The Greek Hour

Courtesy of Elisa Vovos

My father’s hometown – or how to learn to act Greek 

There’s this story I’ve stumbled upon several times this summer, in at least three different books I’ve read. It’s about Jonah, an Israelite in the Old Testament. God summons him into becoming a prophet, and long story short, Jonah refuses and ends up being thrown in the sea while he’s on a ship and spends three days and three nights in a whale’s belly.

STUCK IN MY HEAD

I’m not very familiar with religious stories, but here in Athens, in the beginning of September, I can’t stop thinking about it. Maybe it’s because this capital city feels like the giant belly of this giant whale, and I feel like one of the many digested condiments passing through it.

It’s a bizarre feeling, to sense that you are only one amongst many, living in what looks like an endless labyrinth. I’m not saying I don’t like it.  I am glad to finally be living in a big city, but the anonymity I am living in is different than what I expected. 

I decided to move here because this town is a whole part of me that I haven’t discovered yet. My dad was born fifty-eight years ago a few blocks away from the apartment I’m renting. The school my grandmother opened more than five decades ago is on the other side of the hill I climbed two days ago, to get a good look at Athens, and the acropolis, and the sea. 

BEING GREEK

I’ve always felt Greek. I’ve always told people I was Greek. For so many years, it’s been my identity. But here, in this town, asking for coffee at the local coffee shop with my accent – wait, you’re not from here, are you? -, I see it in their eyes that I am not. At least not completely.

It doesn’t help either to be the only blond in an ocean of brown haired, brown eyed people. And to be the only one sweating when climbing up what seems like the thousand stairs that go up in my neighborhood – I’m sorry I haven’t lived here enough to get climate adapted. Anonymity is thus, for me, half lived. 

It’s a whole enterprise, to be moving to a new town. An enterprise of seduction, surely. Walking in the streets of the historically intellectual and anarchist neighborhood of Exarchia, which is located on the southern part of Mount Lycabettus, the heavy warm air crushing your face, you understand there’s been life here, and that you weren’t there when it sparked.

other eyes

The black and white graffiti of this writer you don’t know stares down at you, and you feel sorry that you don’t know him, and you stop in front of every explanatory sign, trying to get as much as possible in.

And you feel guilty sitting down at this alternative bar where people your age, no a bit older, are reading books and writing in their journals – you do the same, but it doesn’t feel genuine – are you stealing someone else’s place?
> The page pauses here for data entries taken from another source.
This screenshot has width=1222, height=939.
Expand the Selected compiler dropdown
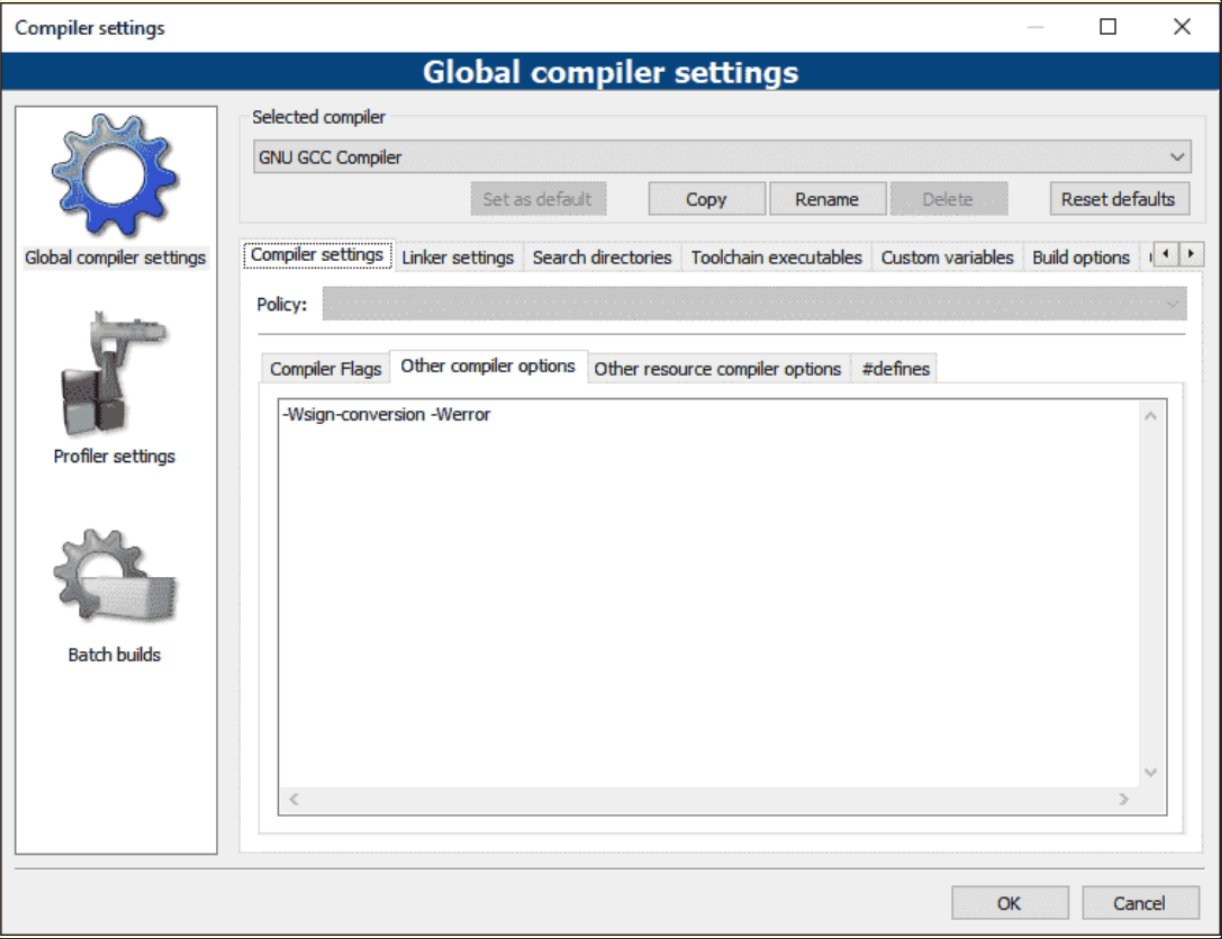coord(722,157)
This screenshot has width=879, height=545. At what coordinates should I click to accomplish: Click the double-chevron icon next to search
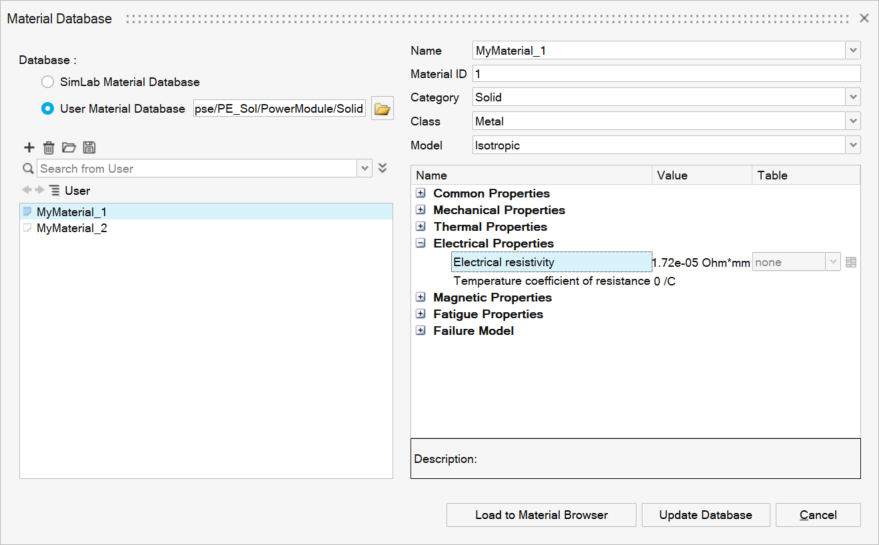coord(383,169)
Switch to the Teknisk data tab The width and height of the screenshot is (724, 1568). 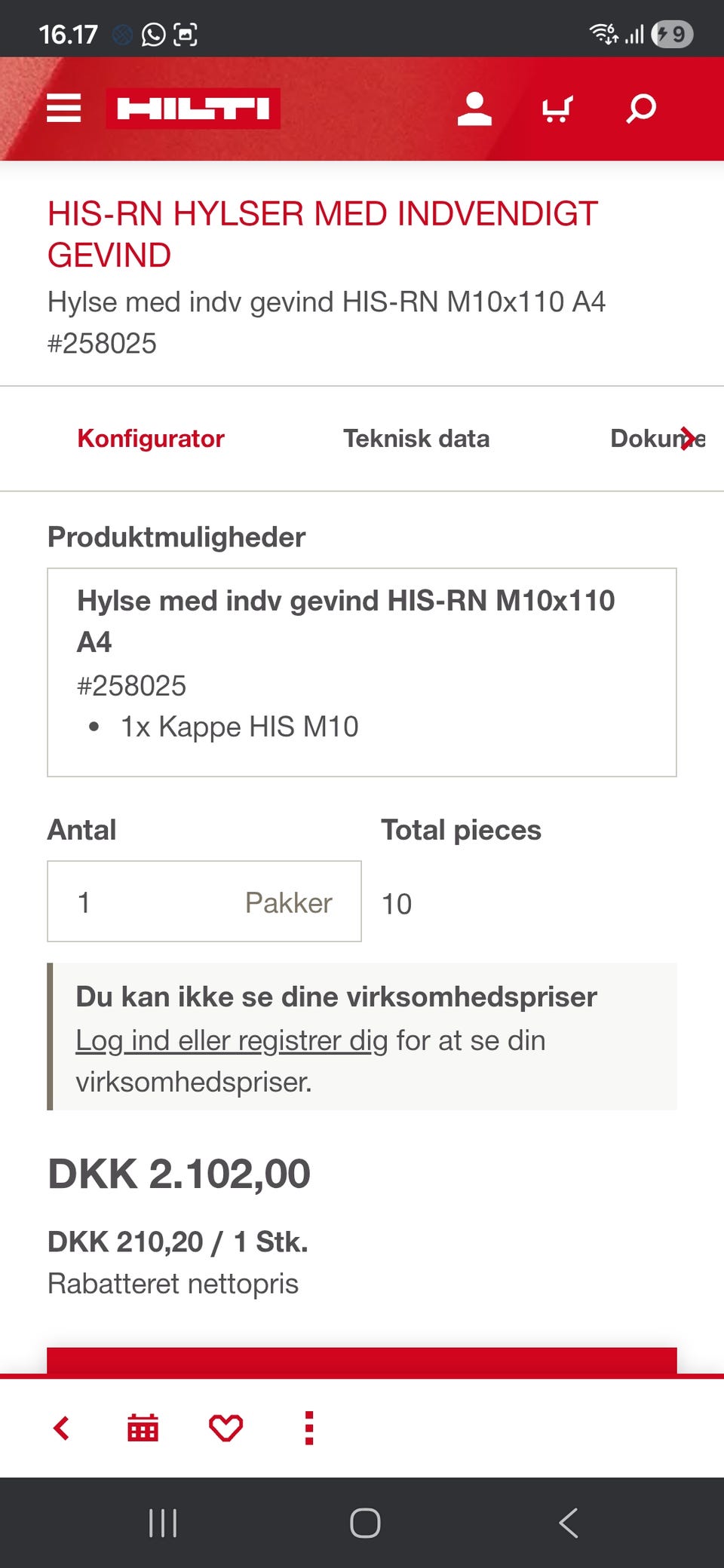tap(416, 439)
Moving into a new town feels like being an imposter in a new romantic relationship, and the thing with towns is that the problem is not them, it’s you. 

But seduction is a two-way street.

other people

Athens by night reminds you of that – and walking in the alleys under the Acropolis to join my newfound friends for a beer, it doesn’t feel like the city is trying to swallow me, rather, it is spilling out everything it can, everything it has, trying to get my attention, from the music blasting out of rooftops and the drunk waiter smiling, telling me how much he would love to go to Paris, and the soft  hands of Greek girls welcoming me at their tables – you need, you need to go to that nightclub with us! 

The next morning my headache is huge, but the cold caffé I’ve managed to order in my broken Greek works its way through my veins, and for a moment there, with my sunglasses hiding the bags under my eyes, I smile. I smile, and wonder if next time, I will manage to tell them I want a coffee without cow milk, which neighborhood I will get to lose myself in today, and which person will ask me – well, your accent is excellent, but you’re not from here are you? 

acclimatizing

I guess it took Jonah three days and three nights to understand his fate. After all, maybe one needs to be swallowed into the dark to understand where the light is coming from. Spoiler alert, it doesn’t always come from outside. 

About the Article

A look at revisiting and reuniting with ones Greek heritage.